§ **EXERCISE BRIEF**: Output range, inclusive: from the line containing "Categorieën [menuitem] (492, 140)" to the line containing "Chronique musicale (565, 1911)". Restate those lines from the data below word for word and only those.

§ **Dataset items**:

________

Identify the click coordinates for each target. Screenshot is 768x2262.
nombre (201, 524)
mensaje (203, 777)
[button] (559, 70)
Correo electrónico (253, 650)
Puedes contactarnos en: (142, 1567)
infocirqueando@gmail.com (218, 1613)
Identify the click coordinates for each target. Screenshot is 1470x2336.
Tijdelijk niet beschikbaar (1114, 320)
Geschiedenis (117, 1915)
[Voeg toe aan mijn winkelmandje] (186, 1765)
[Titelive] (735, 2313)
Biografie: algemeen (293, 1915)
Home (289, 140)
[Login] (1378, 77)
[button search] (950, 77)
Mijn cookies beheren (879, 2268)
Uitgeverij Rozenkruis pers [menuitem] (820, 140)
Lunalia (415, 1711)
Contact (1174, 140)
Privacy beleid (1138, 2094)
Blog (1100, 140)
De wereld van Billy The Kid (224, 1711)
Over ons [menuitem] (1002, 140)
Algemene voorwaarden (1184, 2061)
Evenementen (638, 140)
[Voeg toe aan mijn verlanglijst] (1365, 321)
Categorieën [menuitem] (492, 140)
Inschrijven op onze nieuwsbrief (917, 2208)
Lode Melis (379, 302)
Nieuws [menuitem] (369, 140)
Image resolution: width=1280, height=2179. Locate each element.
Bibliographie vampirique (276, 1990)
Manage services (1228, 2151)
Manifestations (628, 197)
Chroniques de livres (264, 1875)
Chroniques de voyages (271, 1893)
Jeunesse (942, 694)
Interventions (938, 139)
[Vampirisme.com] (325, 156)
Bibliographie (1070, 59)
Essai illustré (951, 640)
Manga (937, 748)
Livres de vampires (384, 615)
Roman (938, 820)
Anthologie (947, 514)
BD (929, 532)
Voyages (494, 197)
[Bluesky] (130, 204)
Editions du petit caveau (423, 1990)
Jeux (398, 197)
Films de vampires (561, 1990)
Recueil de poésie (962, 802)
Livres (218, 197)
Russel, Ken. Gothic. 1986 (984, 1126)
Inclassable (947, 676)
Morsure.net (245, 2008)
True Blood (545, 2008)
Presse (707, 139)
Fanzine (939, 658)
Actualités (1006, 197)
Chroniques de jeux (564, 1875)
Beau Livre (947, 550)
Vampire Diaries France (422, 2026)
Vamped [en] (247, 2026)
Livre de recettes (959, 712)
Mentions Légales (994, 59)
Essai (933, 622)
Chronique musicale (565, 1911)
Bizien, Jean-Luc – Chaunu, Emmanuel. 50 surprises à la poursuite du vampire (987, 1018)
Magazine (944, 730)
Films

________

§ **TASK RESULT**:
Categorieën [menuitem] (492, 140)
Inschrijven op onze nieuwsbrief (917, 2208)
Lode Melis (379, 302)
Nieuws [menuitem] (369, 140)
Image resolution: width=1280, height=2179. Locate each element.
Bibliographie vampirique (276, 1990)
Manage services (1228, 2151)
Manifestations (628, 197)
Chroniques de livres (264, 1875)
Chroniques de voyages (271, 1893)
Jeunesse (942, 694)
Interventions (938, 139)
[Vampirisme.com] (325, 156)
Bibliographie (1070, 59)
Essai illustré (951, 640)
Manga (937, 748)
Livres de vampires (384, 615)
Roman (938, 820)
Anthologie (947, 514)
BD (929, 532)
Voyages (494, 197)
[Bluesky] (130, 204)
Editions du petit caveau (423, 1990)
Jeux (398, 197)
Films de vampires (561, 1990)
Recueil de poésie (962, 802)
Livres (218, 197)
Russel, Ken. Gothic. 1986 (984, 1126)
Inclassable (947, 676)
Morsure.net (245, 2008)
True Blood (545, 2008)
Presse (707, 139)
Fanzine (939, 658)
Actualités (1006, 197)
Chroniques de jeux (564, 1875)
Beau Livre (947, 550)
Vampire Diaries France (422, 2026)
Vamped [en] (247, 2026)
Livre de recettes (959, 712)
Mentions Légales (994, 59)
Essai (933, 622)
Chronique musicale (565, 1911)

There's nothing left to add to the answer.